Set out exactly, line by line, the stretch of data below that begins at the line containing "[button] (247, 690)" and ends at the line containing "Knowledge Base", with both ends kept.

Data shown: Begin

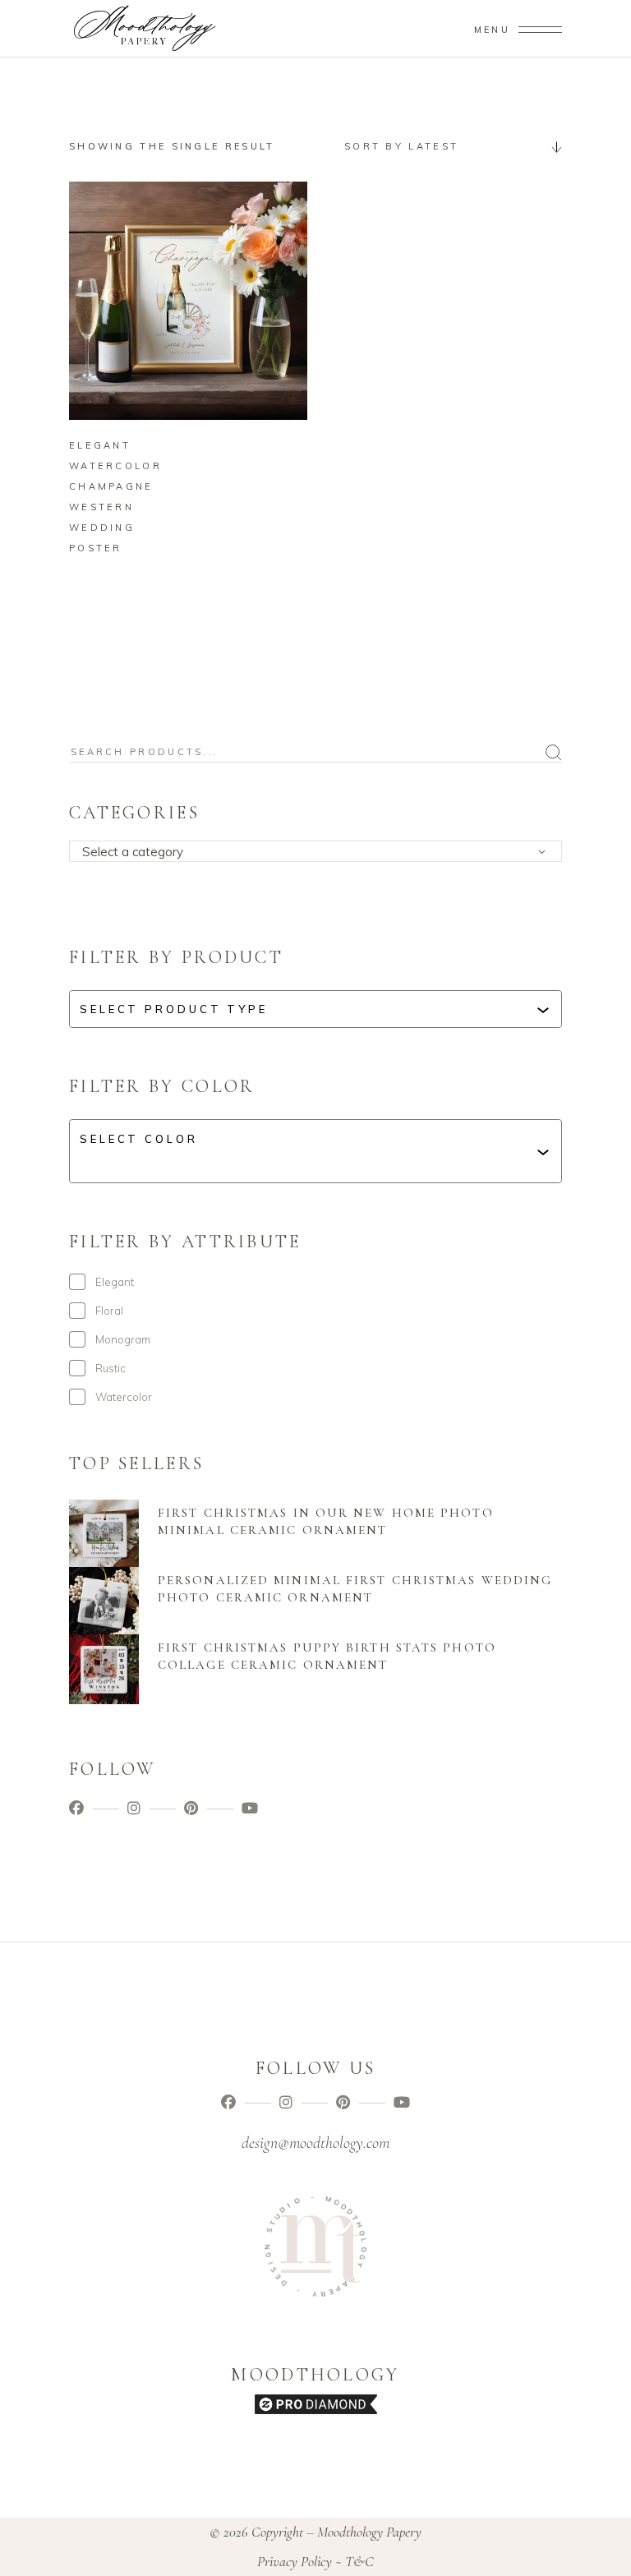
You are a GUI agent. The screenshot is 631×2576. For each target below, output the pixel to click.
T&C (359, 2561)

Data shown: End
Data shown: Begin

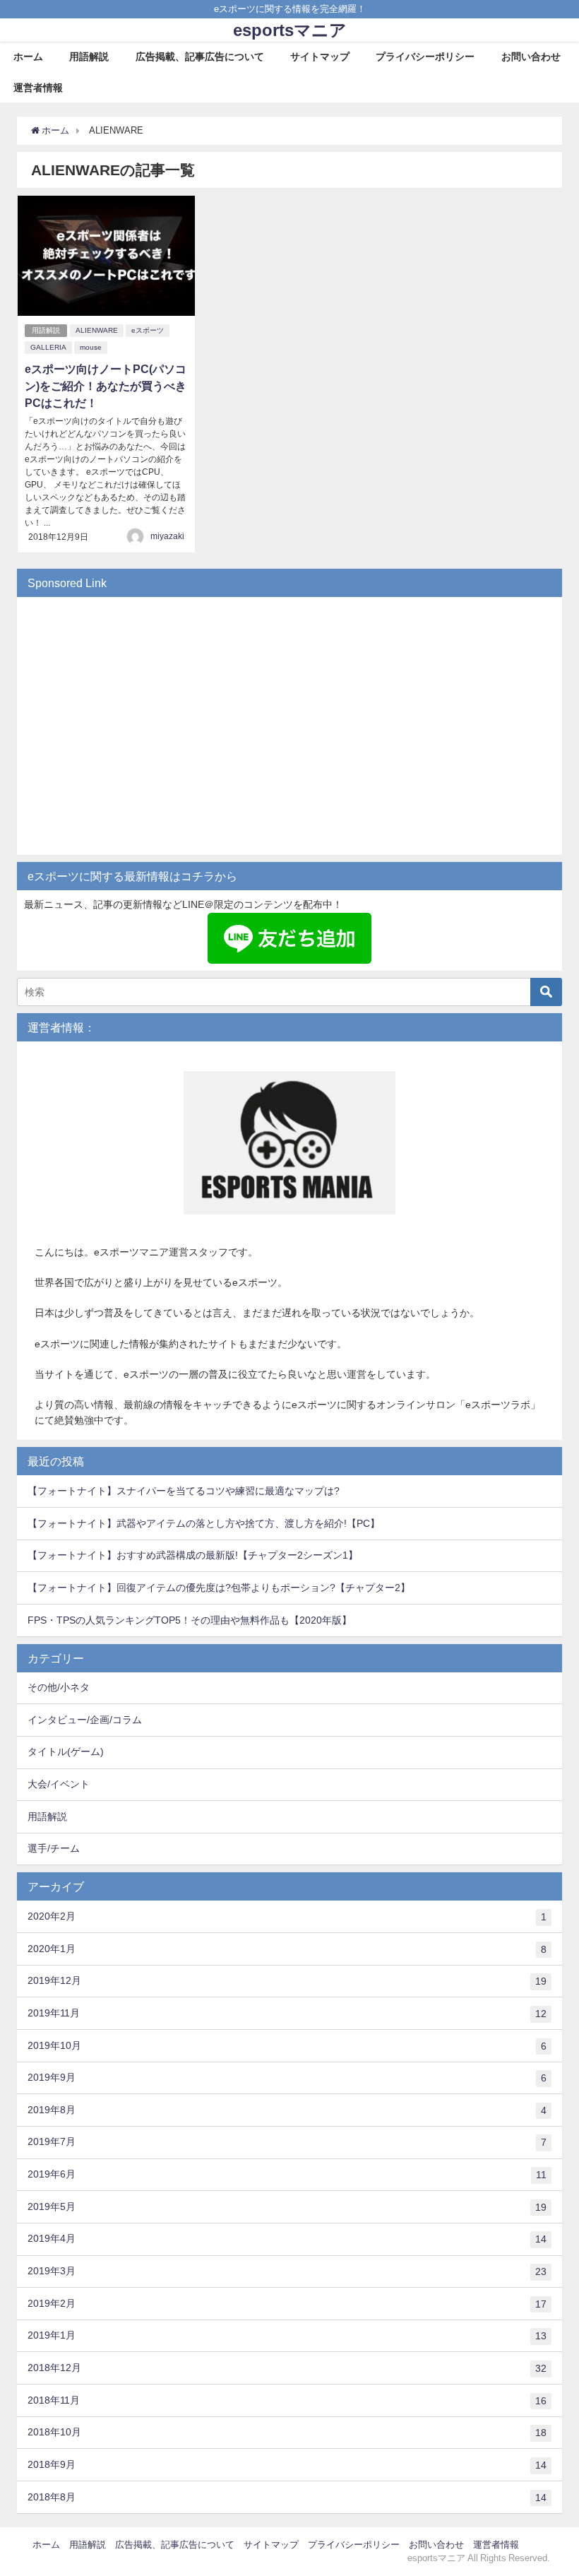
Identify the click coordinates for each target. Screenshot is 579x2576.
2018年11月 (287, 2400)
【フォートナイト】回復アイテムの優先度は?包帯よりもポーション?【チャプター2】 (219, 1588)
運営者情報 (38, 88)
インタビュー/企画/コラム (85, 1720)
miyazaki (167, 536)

Data shown: End
Data shown: Begin

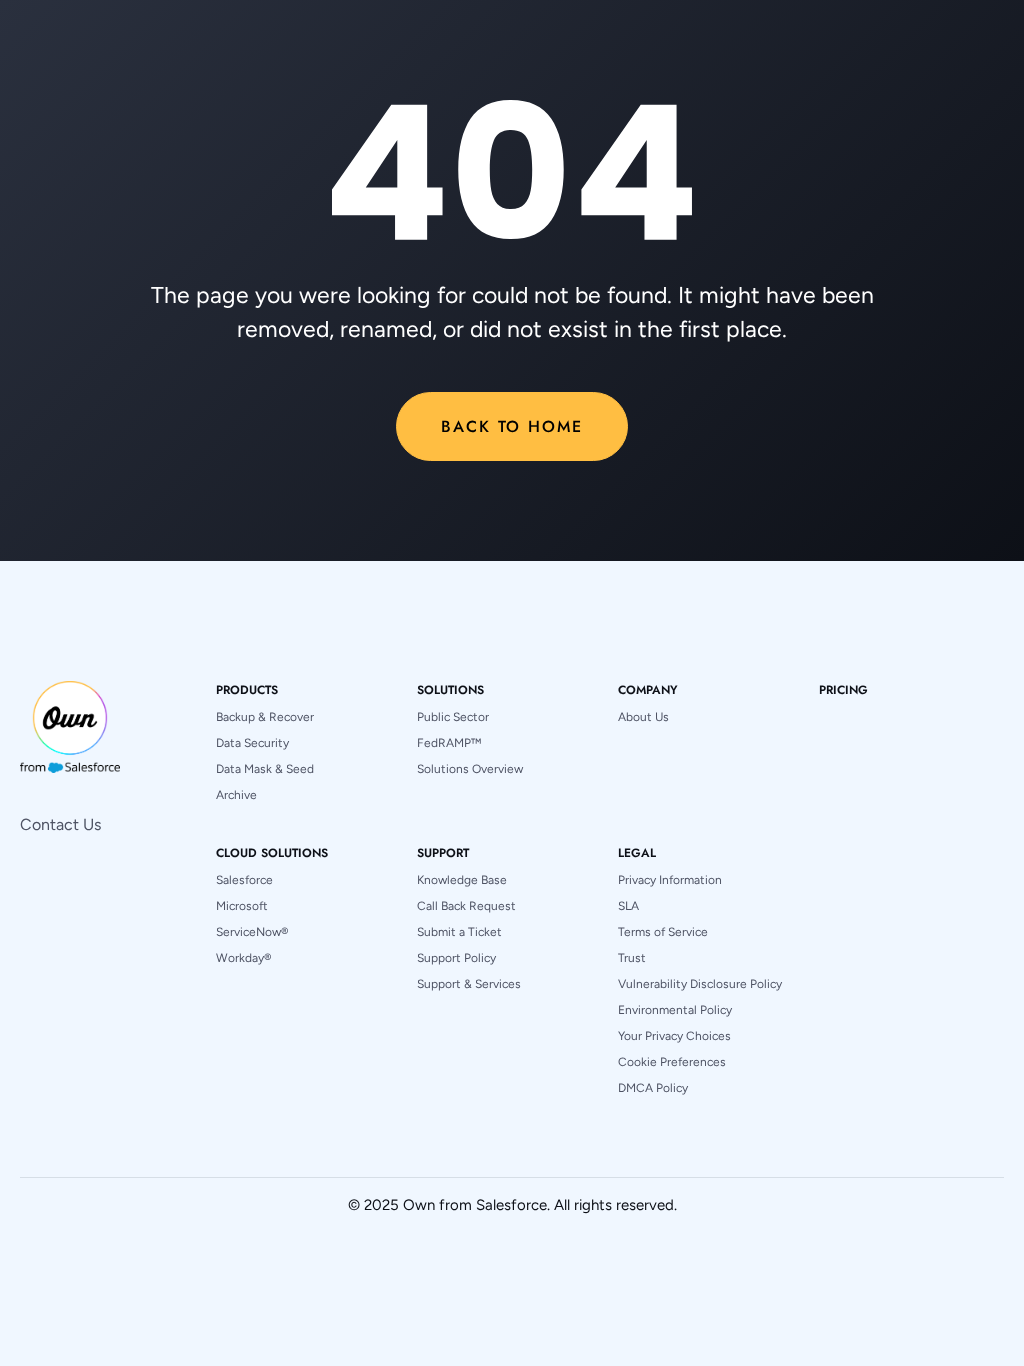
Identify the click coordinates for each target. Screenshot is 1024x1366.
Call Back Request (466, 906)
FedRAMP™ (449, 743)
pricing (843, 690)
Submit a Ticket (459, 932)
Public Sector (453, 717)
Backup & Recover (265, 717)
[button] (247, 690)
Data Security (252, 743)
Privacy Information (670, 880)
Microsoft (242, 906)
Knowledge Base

Data shown: End

* Exercise result
[button] (247, 690)
Data Security (252, 743)
Privacy Information (670, 880)
Microsoft (242, 906)
Knowledge Base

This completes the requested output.